On Meth

On Meth.

Instead of the usual kind of Sociyology post, this one will be quite personal and entirely serious. To be honest, I’m still not sure if I should be writing this, much less post it.  But I think it’s important. And it seems that I can no longer talk about the topic without becoming too sad to proceed. So a post on meth it is.

Before we begin please note the following things:

  1. This is not a post against drugs in general – just the evil one: for meth has proven to be a definitive resident evil in my relatively sheltered life.
  2. (Seeing as I mentioned generality) I am fully aware that some people can indulge both regularly and inconspicuously and still function just fine. After all, your “tired” co-worker may have secretly been awake for three days and still be a more decent and thoughtful person compared to the sober stiff next door.
  3. This is not a scholarly or statistical or  scientific post. It’s merely anecdotal.
  4. I have never done meth, and never ever will.
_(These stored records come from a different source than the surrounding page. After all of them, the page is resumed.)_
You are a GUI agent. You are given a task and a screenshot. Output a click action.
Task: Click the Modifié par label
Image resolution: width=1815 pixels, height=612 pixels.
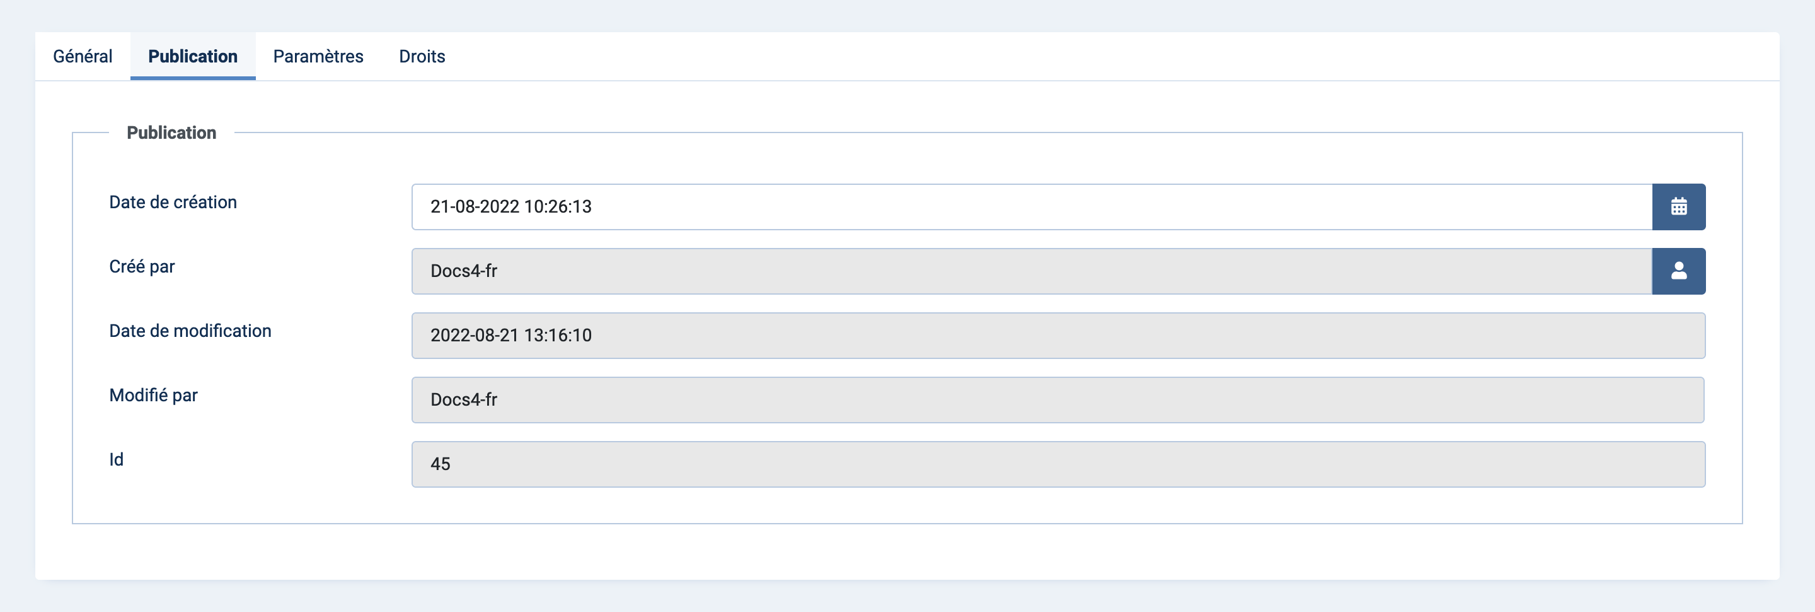coord(153,395)
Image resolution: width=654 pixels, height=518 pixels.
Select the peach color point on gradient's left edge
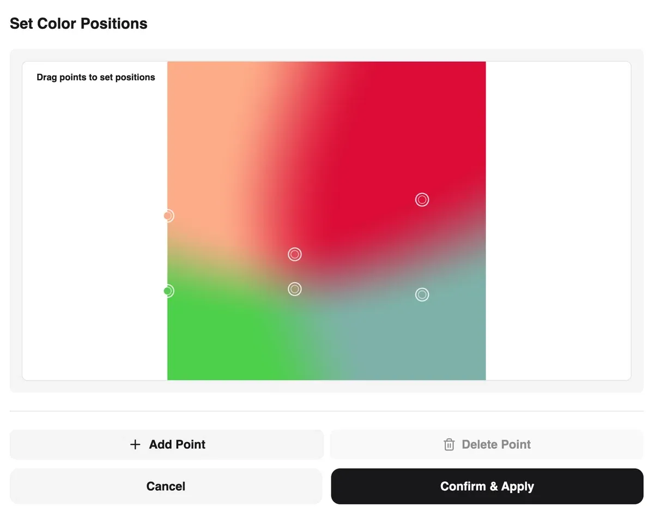click(168, 216)
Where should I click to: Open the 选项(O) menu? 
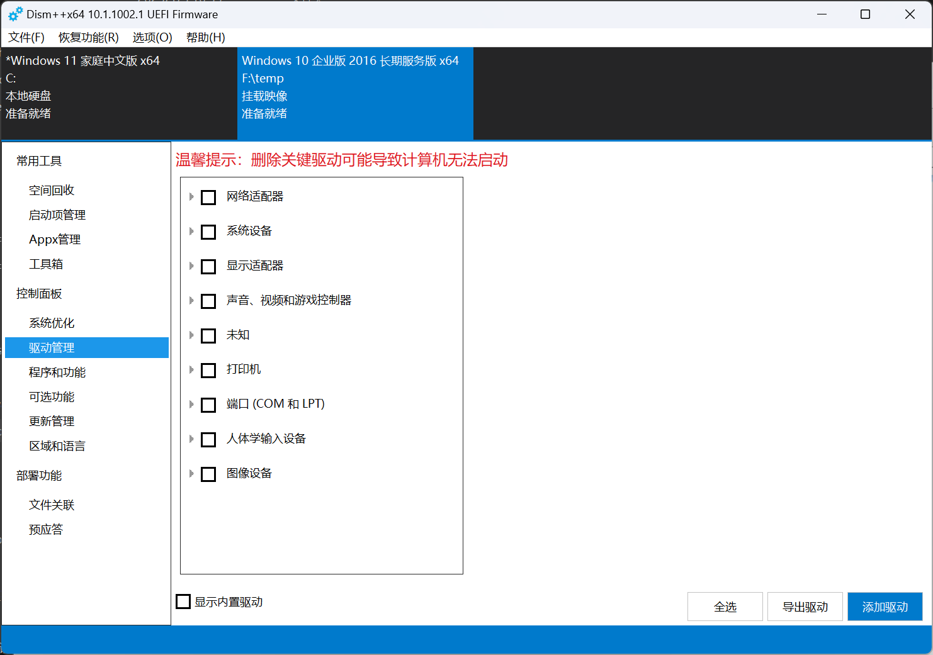click(x=152, y=38)
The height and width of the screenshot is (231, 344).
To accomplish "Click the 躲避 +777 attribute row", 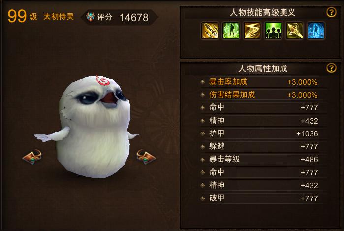I will tap(263, 146).
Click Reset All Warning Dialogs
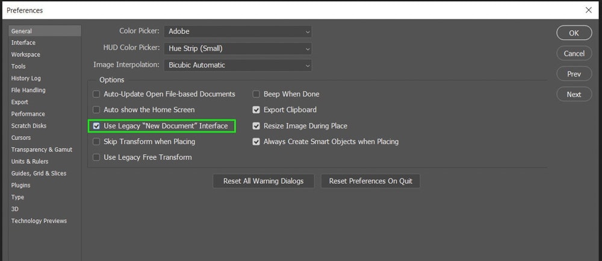 [x=264, y=181]
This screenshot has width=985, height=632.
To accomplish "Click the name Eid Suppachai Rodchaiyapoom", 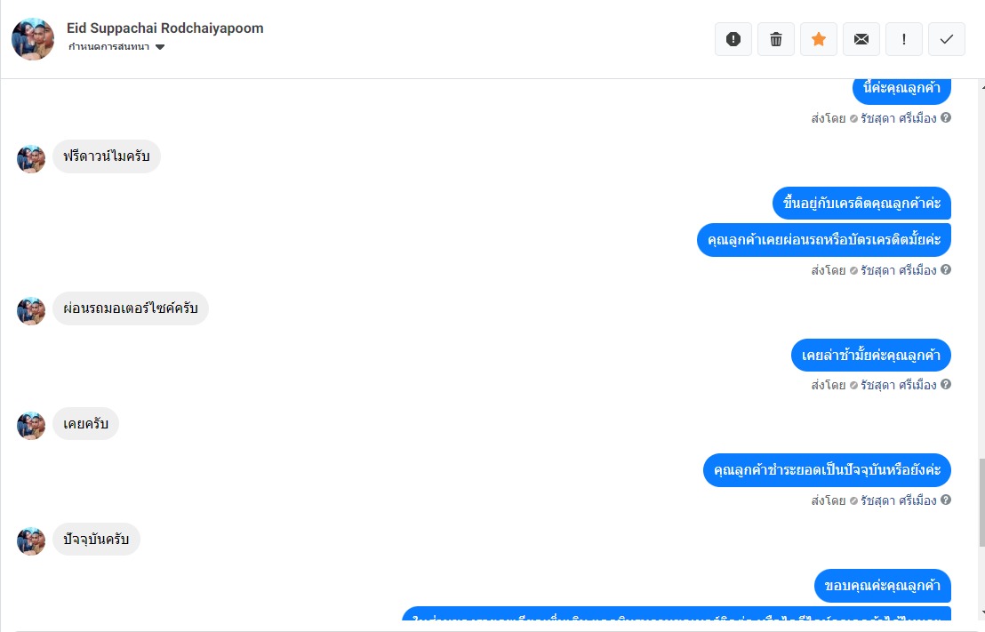I will click(165, 28).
So here we go. I’ll try to keep it short.

Meth has ruined the lives and life chances of too many people that I care about. I’ve watched it happen to friends who were once promised and promised in turn the honour of grooms-mate and best-man: guys with whom the word “bro” took on a truly heartfelt meaning, but who have now disappeared.

It was before hitting year 10 that kids at my high school started to smoke crystal methamphetamine. Kids not yet 15 years old would arrive at school midway through the week and tell each other that they “still haven’t slept yet”. Many more people that I know have taken it up since, and many of these people have since struggled to put it down.


Being awake for a five day bender has a way of making some people “become psychotic”.
I’ve seen the vanilla psychotic, whereby every neutral face becomes a scowl and every passing word in the shopping aisle or on the radio becomes a secret threat. I’ve also seen the more serious kind, which reduces a whole person to a flickering brain struggling to pilot a twitching and unpredictable body that it’s scary to be around. Like watching someone you care about getting glassed in the face or slipping into an unprecedented fit, it’s one of those super real things that you have to be a part of to fully appreciate (and which no government advertisements ever seem to capture the humanity of).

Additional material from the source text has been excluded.